To further elucidate the effects of SARA on RE metabolism, the researchers fed one group of cows with a conventional diet and another with HCD, which caused SARA in the latter. Subsequently, they removed the rumen contents of the cows and divided the SARA-affected cows into two groups to facilitate the transplantation of conventional and SARA rumen contents. Transcriptomic and metabolomic analyses revealed that although the recovery of the RE structure was expedited post-transplantation, the functional aspects of absorption and metabolism were not restored [55]. Yang et al. also demonstrated that improved ruminant feeding did not promote the metabolism of SCFAs, although RE proliferation could be accelerated by the activation of Yes1-associated protein 1 and WW domain-containing transcription regulator protein 1 [56]. These studies suggest that the damage to RE metabolism caused by SARA is difficult to reverse.
Interestingly, the transport of SCFAs accumulated under HCD is affected by biological rhythms. Gao et al. [57] reported that RECs under butyrate treatment upregulated the circadian clock gene period circadian regulator 2 (PER2), which caused a decrease in MCT1/4 expression. Moreover, a reduced expression of cycles kaput, which inversely regulates the circadian clock with PER2 [58], and an elevated expression of peroxisome proliferator-activated receptors (PPARs) were both shown to be associated with the downregulation of transporter proteins. However, it is unfortunate that the regulatory mechanisms have not been investigated yet.
Finally, RE inflammation caused by HCD-induced SARA can also affect metabolism. Xue et al. [46] indicated that after exposure to lipopolysaccharide (LPS), the consumption of butyrate and propionate is not affected, whereas glucose consumption is increased, and the expression of both the steroidogenic enzyme acetyl-CoA acetyltransferase 1 and the ketogenic enzyme 3-hydroxybutyrate dehydrogenase 1 is downregulated, suggesting that RE metabolism may be shifted towards glycolysis or glucose oxidation.

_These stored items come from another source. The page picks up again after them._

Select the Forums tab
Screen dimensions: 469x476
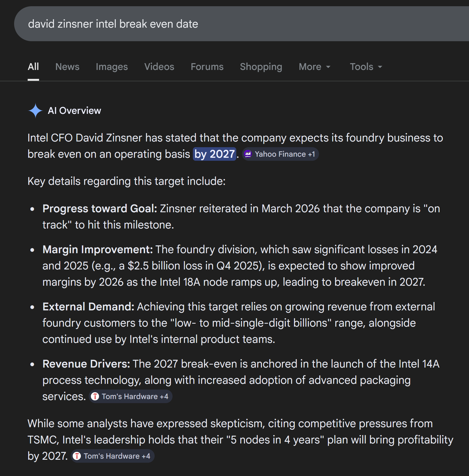click(x=207, y=67)
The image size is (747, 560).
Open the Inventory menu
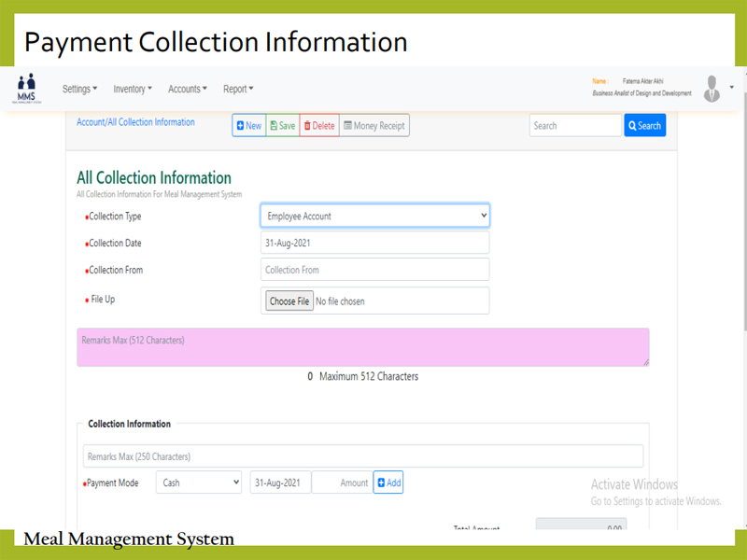(133, 90)
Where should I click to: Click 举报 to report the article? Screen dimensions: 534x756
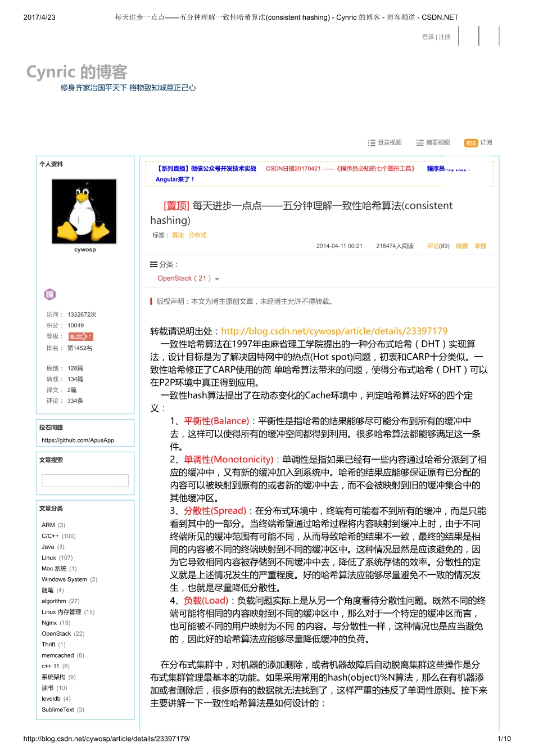point(480,246)
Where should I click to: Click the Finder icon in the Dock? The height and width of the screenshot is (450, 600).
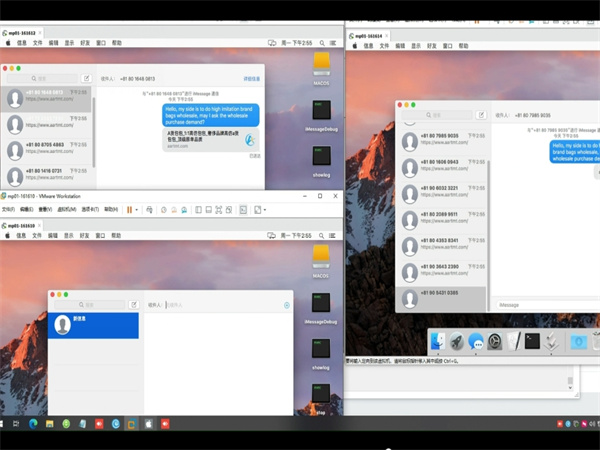tap(439, 342)
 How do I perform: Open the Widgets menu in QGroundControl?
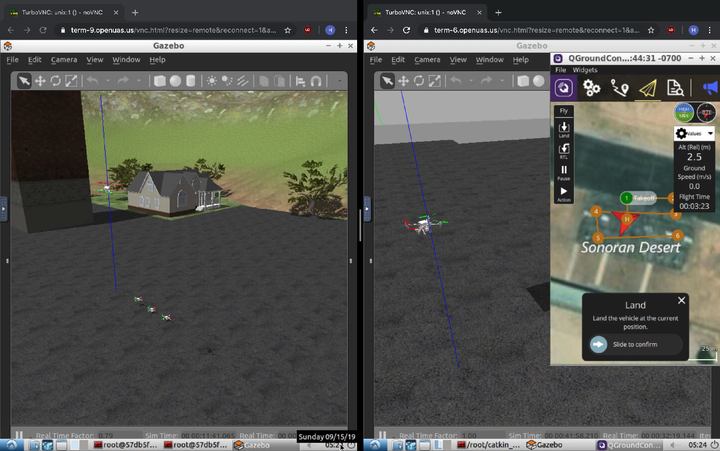point(585,70)
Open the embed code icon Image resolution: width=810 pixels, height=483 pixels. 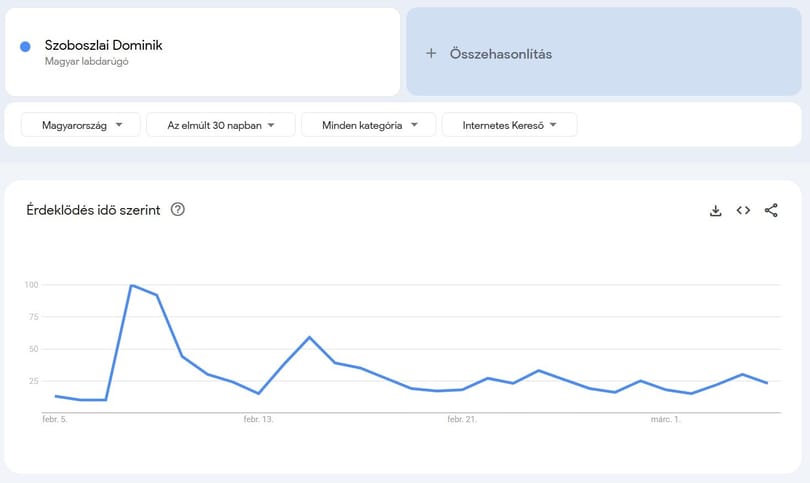point(743,210)
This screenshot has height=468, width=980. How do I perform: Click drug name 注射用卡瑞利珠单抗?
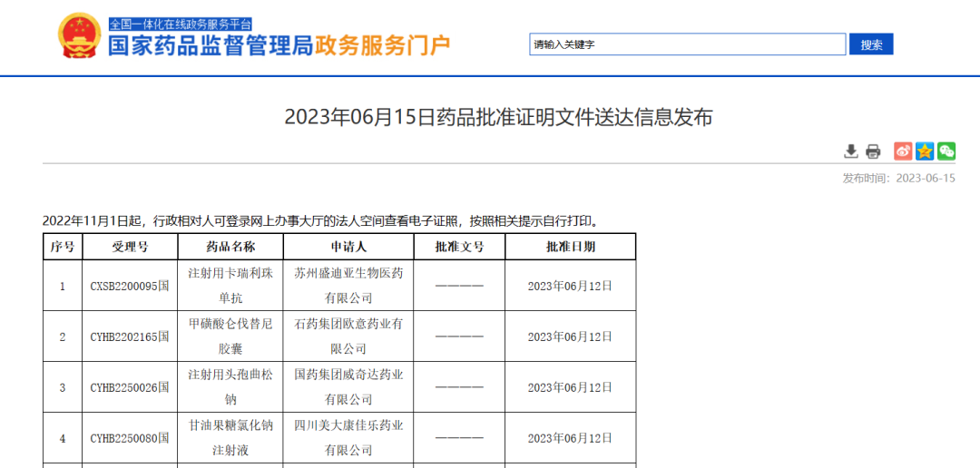point(230,285)
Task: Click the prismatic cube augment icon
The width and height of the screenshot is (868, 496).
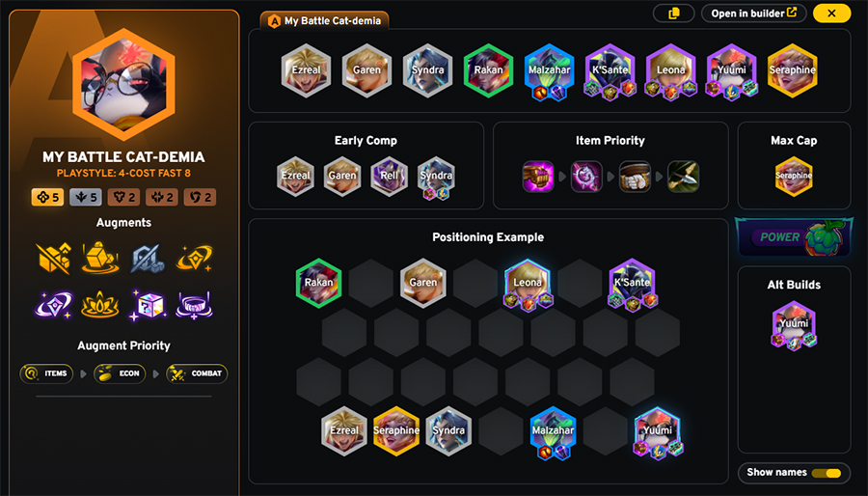Action: (x=148, y=305)
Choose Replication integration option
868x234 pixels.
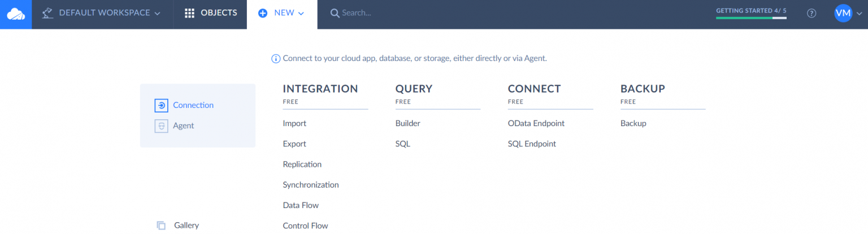302,164
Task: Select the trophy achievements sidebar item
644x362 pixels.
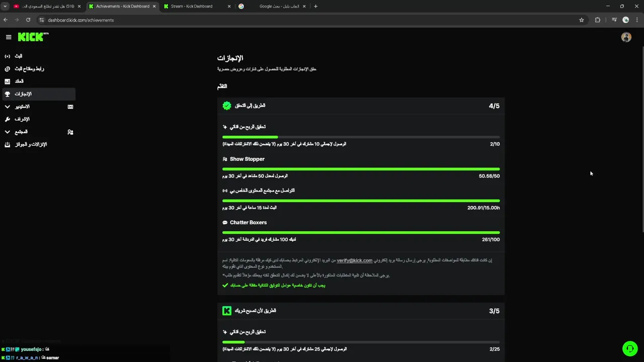Action: (x=23, y=94)
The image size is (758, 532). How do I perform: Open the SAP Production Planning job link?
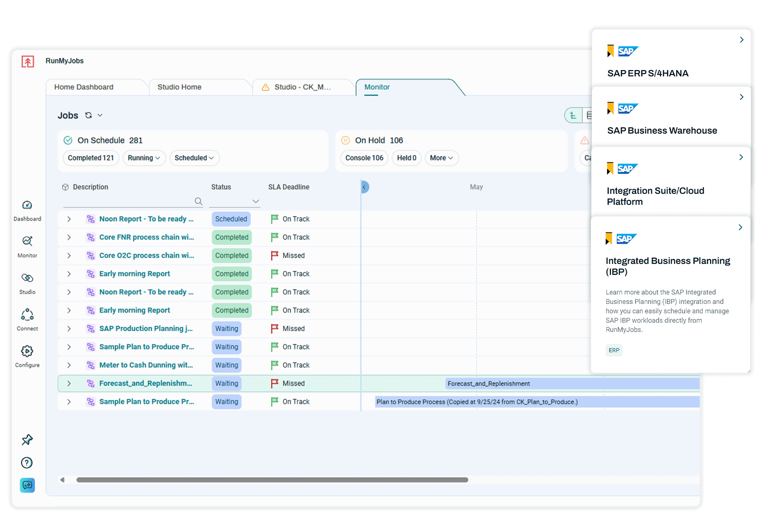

3.3. RE Barrier Disruption

As a part of the animal immune system, the epithelial barrier plays an important role in preventing endotoxin translocation, preventing bacteria from entering the portal circulation and creating osmotic concentration gradients. Although the RE can buffer the increased acid production under HCD via self-regulation, the prolonged consumption of HCD predisposes ruminants to SARA. SARA can compromise the integrity and permeability of the RE [59], which leads to long-term RE defects, such as ruminal parakeratosis [60]. When butyrate accumulates in the rumen, it inhibits epithelial proliferation [61]. Using organoid cultures, Zhang et al. demonstrated that butyrate accumulation promoted RECs hyperkeratosis [62]. Butyrate appears to regulate cellular keratinization via the PI3K-Akt signaling pathway and the Wnt signaling pathway, which regulate the expression of oxidative stress-related enzymes. Zhen et al. [33] showed a correlation between antioxidant protein levels and the expression of barrier-associated proteins by multi-omics analysis. However, further verification of these mechanisms is necessary. Studies have shown that prolonged HCD intake can lead to a reduction in the total depth of the SG, SS, and SB layers of the epithelium, in addition to a decrease in the total depth of the RE [15,63]. HCD intake may increase RE permeability by impairing SG cell adhesion and structure. Studies have demonstrated that HCD intake induces the downregulation of desmosomal cadherin expression in the SG [26], leading to impaired epithelial structure and barrier function, and induces the redistribution of TJ proteins, including Claudin-1, Claudin-4, and Occludin in the RE [64]. Once RE barrier disruption is triggered by SARA, its function is difficult to recover. Hu et al. [63] showed that after switching from HCDs to low-concentrate diets (LCDs) for one month and restoring the RE morphological structure, the barrier function was difficult to recover. However, there is a lack of research on the lag of function recovery to morphology recovery.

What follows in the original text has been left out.